> [Your instructions]:
For this exercise, transcribe the records below without changing a word.

> [Stored items]:
━━━━━━━━

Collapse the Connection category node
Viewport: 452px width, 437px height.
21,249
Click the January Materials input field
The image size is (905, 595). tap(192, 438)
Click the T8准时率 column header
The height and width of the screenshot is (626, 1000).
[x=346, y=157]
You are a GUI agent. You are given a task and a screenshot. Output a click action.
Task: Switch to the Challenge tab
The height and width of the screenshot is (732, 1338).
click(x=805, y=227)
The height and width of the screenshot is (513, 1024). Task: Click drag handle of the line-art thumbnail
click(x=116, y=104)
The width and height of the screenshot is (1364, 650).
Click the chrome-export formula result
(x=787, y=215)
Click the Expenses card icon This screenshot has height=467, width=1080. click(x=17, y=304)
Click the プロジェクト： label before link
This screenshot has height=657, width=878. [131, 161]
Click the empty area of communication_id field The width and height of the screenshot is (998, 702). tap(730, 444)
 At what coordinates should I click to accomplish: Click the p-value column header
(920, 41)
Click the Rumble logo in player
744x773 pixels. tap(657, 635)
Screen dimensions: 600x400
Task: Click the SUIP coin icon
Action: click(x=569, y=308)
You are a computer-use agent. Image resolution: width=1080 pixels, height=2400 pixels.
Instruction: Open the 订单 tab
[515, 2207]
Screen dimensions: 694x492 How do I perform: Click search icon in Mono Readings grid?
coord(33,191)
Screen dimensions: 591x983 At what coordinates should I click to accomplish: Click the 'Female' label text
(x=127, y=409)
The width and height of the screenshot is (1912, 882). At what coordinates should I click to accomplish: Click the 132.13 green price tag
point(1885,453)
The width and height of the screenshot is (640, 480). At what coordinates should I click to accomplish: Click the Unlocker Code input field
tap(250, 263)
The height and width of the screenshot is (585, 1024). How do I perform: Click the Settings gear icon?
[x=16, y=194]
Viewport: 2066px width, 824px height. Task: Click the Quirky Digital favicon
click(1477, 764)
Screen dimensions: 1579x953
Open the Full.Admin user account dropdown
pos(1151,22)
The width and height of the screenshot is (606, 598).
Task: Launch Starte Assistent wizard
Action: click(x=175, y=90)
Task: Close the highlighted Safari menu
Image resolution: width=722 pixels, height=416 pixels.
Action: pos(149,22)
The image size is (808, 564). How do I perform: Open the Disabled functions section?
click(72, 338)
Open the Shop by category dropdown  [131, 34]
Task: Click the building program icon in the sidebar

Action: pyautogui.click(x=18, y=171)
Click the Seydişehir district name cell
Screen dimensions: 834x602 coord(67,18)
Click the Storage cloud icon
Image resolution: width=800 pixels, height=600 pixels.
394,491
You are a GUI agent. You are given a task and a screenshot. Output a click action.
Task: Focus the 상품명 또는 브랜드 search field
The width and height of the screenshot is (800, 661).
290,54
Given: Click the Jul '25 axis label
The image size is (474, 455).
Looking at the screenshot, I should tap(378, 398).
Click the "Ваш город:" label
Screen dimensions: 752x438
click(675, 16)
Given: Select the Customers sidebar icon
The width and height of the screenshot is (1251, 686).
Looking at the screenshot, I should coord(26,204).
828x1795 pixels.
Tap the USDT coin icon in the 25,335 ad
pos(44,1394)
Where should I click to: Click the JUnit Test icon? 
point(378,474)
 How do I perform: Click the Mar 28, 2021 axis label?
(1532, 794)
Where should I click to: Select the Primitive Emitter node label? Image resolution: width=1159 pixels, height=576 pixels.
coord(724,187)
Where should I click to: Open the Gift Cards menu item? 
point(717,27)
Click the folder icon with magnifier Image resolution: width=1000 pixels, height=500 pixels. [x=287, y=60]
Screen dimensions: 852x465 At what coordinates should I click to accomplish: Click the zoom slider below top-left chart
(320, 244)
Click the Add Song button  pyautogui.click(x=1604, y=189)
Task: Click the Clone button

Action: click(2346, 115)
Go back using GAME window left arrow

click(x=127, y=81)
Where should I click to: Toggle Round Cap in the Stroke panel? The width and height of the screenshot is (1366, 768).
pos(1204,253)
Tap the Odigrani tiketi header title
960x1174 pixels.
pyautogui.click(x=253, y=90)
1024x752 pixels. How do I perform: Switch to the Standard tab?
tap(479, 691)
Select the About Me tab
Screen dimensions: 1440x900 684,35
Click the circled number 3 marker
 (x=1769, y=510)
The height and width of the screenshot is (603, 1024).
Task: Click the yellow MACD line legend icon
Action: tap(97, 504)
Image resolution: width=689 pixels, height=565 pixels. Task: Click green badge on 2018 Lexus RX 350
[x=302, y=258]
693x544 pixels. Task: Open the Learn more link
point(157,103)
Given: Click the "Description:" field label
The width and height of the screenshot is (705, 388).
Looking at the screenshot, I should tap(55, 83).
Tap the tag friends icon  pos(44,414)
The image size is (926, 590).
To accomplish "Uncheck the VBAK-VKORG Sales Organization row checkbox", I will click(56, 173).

━━━━━━━━

> [Output]:
Collapse the Connection category node
Viewport: 452px width, 437px height.
21,249
Click the January Materials input field
The image size is (905, 595). tap(192, 438)
Click the T8准时率 column header
The height and width of the screenshot is (626, 1000).
[x=346, y=157]
You are a GUI agent. You are given a task and a screenshot. Output a click action.
Task: Switch to the Challenge tab
The height and width of the screenshot is (732, 1338).
click(x=805, y=227)
The height and width of the screenshot is (513, 1024). Task: Click drag handle of the line-art thumbnail
click(x=116, y=104)
The width and height of the screenshot is (1364, 650).
Click the chrome-export formula result
(x=787, y=215)
Click the Expenses card icon This screenshot has height=467, width=1080. click(x=17, y=304)
Click the プロジェクト： label before link
This screenshot has height=657, width=878. [131, 161]
Click the empty area of communication_id field The width and height of the screenshot is (998, 702). tap(730, 444)
 At what coordinates should I click to accomplish: Click the p-value column header
(920, 41)
Click the Rumble logo in player
744x773 pixels. tap(657, 635)
Screen dimensions: 600x400
Task: Click the SUIP coin icon
Action: click(x=569, y=308)
You are a computer-use agent. Image resolution: width=1080 pixels, height=2400 pixels.
Instruction: Open the 订单 tab
[515, 2207]
Screen dimensions: 694x492 How do I perform: Click search icon in Mono Readings grid?
coord(33,191)
Screen dimensions: 591x983 At what coordinates should I click to accomplish: Click the 'Female' label text
(x=127, y=409)
The width and height of the screenshot is (1912, 882). At what coordinates should I click to accomplish: Click the 132.13 green price tag
point(1885,453)
The width and height of the screenshot is (640, 480). At what coordinates should I click to accomplish: Click the Unlocker Code input field
tap(250, 263)
The height and width of the screenshot is (585, 1024). How do I perform: Click the Settings gear icon?
[x=16, y=194]
Viewport: 2066px width, 824px height. Task: Click the Quirky Digital favicon
click(1477, 764)
Screen dimensions: 1579x953
Open the Full.Admin user account dropdown
pos(1151,22)
The width and height of the screenshot is (606, 598).
Task: Launch Starte Assistent wizard
Action: click(x=175, y=90)
Task: Close the highlighted Safari menu
Image resolution: width=722 pixels, height=416 pixels.
Action: pos(149,22)
The image size is (808, 564). How do I perform: Open the Disabled functions section?
click(72, 338)
Open the Shop by category dropdown  [131, 34]
Task: Click the building program icon in the sidebar

Action: pyautogui.click(x=18, y=171)
Click the Seydişehir district name cell
Screen dimensions: 834x602 coord(67,18)
Click the Storage cloud icon
Image resolution: width=800 pixels, height=600 pixels.
394,491
You are a GUI agent. You are given a task and a screenshot. Output a click action.
Task: Focus the 상품명 또는 브랜드 search field
The width and height of the screenshot is (800, 661).
290,54
Given: Click the Jul '25 axis label
The image size is (474, 455).
Looking at the screenshot, I should tap(378, 398).
Click the "Ваш город:" label
Screen dimensions: 752x438
click(675, 16)
Given: Select the Customers sidebar icon
The width and height of the screenshot is (1251, 686).
Looking at the screenshot, I should coord(26,204).
828x1795 pixels.
Tap the USDT coin icon in the 25,335 ad
pos(44,1394)
Where should I click to: Click the JUnit Test icon? 
point(378,474)
 How do I perform: Click the Mar 28, 2021 axis label?
(1532, 794)
Where should I click to: Select the Primitive Emitter node label? Image resolution: width=1159 pixels, height=576 pixels.
coord(724,187)
Where should I click to: Open the Gift Cards menu item? 
point(717,27)
Click the folder icon with magnifier Image resolution: width=1000 pixels, height=500 pixels. [x=287, y=60]
Screen dimensions: 852x465 At what coordinates should I click to accomplish: Click the zoom slider below top-left chart
(320, 244)
Click the Add Song button  pyautogui.click(x=1604, y=189)
Task: Click the Clone button

Action: click(2346, 115)
Go back using GAME window left arrow

click(x=127, y=81)
Where should I click to: Toggle Round Cap in the Stroke panel? The width and height of the screenshot is (1366, 768).
pos(1204,253)
Tap the Odigrani tiketi header title
960x1174 pixels.
pyautogui.click(x=253, y=90)
1024x752 pixels. How do I perform: Switch to the Standard tab?
tap(479, 691)
Select the About Me tab
Screen dimensions: 1440x900 684,35
Click the circled number 3 marker
 (x=1769, y=510)
The height and width of the screenshot is (603, 1024).
Task: Click the yellow MACD line legend icon
Action: tap(97, 504)
Image resolution: width=689 pixels, height=565 pixels. Task: Click green badge on 2018 Lexus RX 350
[x=302, y=258]
693x544 pixels. Task: Open the Learn more link
point(157,103)
Given: Click the "Description:" field label
The width and height of the screenshot is (705, 388).
Looking at the screenshot, I should tap(55, 83).
Tap the tag friends icon  pos(44,414)
The image size is (926, 590).
To accomplish "Uncheck the VBAK-VKORG Sales Organization row checkbox", I will click(56, 173).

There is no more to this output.